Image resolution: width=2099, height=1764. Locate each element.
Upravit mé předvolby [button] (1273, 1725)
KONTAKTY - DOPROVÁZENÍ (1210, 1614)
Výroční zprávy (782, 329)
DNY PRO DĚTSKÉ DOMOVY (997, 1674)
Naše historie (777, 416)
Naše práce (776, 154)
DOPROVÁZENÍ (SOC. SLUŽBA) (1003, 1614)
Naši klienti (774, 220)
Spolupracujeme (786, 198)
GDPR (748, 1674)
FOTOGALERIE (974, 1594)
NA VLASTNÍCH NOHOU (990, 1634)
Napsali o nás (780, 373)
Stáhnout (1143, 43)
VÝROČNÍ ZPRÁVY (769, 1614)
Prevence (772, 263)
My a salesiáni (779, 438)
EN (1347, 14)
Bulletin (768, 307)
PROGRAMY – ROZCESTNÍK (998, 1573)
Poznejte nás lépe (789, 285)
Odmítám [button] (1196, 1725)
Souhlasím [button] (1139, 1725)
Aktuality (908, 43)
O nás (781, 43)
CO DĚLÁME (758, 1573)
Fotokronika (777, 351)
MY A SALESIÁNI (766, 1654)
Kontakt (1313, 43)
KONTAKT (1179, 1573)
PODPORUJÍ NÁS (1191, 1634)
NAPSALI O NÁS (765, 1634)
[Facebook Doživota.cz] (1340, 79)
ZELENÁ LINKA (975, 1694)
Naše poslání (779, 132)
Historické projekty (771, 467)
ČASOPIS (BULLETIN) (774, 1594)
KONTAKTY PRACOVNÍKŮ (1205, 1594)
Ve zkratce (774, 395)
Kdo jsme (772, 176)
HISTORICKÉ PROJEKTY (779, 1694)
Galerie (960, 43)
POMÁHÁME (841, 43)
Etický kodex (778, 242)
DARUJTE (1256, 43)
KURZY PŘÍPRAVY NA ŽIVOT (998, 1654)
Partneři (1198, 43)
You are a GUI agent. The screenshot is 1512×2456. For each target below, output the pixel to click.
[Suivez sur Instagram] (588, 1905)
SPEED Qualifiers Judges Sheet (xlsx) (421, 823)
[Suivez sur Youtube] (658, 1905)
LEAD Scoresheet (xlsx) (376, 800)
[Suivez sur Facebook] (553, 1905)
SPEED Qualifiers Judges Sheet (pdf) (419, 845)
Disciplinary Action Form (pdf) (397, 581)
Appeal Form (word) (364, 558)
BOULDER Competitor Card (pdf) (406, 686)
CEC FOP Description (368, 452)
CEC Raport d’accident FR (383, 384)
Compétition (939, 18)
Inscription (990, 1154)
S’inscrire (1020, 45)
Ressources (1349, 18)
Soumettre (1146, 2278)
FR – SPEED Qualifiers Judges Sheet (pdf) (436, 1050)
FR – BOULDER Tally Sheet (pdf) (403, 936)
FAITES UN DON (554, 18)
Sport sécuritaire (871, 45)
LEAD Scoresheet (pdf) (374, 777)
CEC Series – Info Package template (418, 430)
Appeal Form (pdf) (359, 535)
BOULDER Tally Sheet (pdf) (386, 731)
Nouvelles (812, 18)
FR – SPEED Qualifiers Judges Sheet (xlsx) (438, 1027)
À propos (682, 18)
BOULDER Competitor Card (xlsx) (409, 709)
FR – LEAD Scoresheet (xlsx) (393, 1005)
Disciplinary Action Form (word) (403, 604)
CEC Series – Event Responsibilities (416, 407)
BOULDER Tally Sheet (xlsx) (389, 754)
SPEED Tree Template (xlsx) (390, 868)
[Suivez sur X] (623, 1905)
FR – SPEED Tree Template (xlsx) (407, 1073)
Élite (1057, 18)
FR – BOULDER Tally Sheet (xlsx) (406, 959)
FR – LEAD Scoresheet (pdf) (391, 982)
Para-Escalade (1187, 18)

§ **EXERCISE REQUIREMENTS**: Starting at the line with "Ve zkratce (774, 395)", print each remaining line of the listing above exactly as it appears.

§ **RESPONSE BOX**:
Ve zkratce (774, 395)
Kdo jsme (772, 176)
HISTORICKÉ PROJEKTY (779, 1694)
Galerie (960, 43)
POMÁHÁME (841, 43)
Etický kodex (778, 242)
DARUJTE (1256, 43)
KURZY PŘÍPRAVY NA ŽIVOT (998, 1654)
Partneři (1198, 43)
You are a GUI agent. The screenshot is 1512×2456. For each target below, output the pixel to click.
[Suivez sur Instagram] (588, 1905)
SPEED Qualifiers Judges Sheet (xlsx) (421, 823)
[Suivez sur Youtube] (658, 1905)
LEAD Scoresheet (xlsx) (376, 800)
[Suivez sur Facebook] (553, 1905)
SPEED Qualifiers Judges Sheet (pdf) (419, 845)
Disciplinary Action Form (pdf) (397, 581)
Appeal Form (word) (364, 558)
BOULDER Competitor Card (pdf) (406, 686)
CEC FOP Description (368, 452)
CEC Raport d’accident FR (383, 384)
Compétition (939, 18)
Inscription (990, 1154)
S’inscrire (1020, 45)
Ressources (1349, 18)
Soumettre (1146, 2278)
FR – SPEED Qualifiers Judges Sheet (pdf) (436, 1050)
FR – BOULDER Tally Sheet (pdf) (403, 936)
FAITES UN DON (554, 18)
Sport sécuritaire (871, 45)
LEAD Scoresheet (pdf) (374, 777)
CEC Series – Info Package template (418, 430)
Appeal Form (pdf) (359, 535)
BOULDER Tally Sheet (pdf) (386, 731)
Nouvelles (812, 18)
FR – SPEED Qualifiers Judges Sheet (xlsx) (438, 1027)
À propos (682, 18)
BOULDER Competitor Card (xlsx) (409, 709)
FR – LEAD Scoresheet (xlsx) (393, 1005)
Disciplinary Action Form (word) (403, 604)
CEC Series – Event Responsibilities (416, 407)
BOULDER Tally Sheet (xlsx) (389, 754)
SPEED Tree Template (xlsx) (390, 868)
[Suivez sur X] (623, 1905)
FR – SPEED Tree Template (xlsx) (407, 1073)
Élite (1057, 18)
FR – BOULDER Tally Sheet (xlsx) (406, 959)
FR – LEAD Scoresheet (pdf) (391, 982)
Para-Escalade (1187, 18)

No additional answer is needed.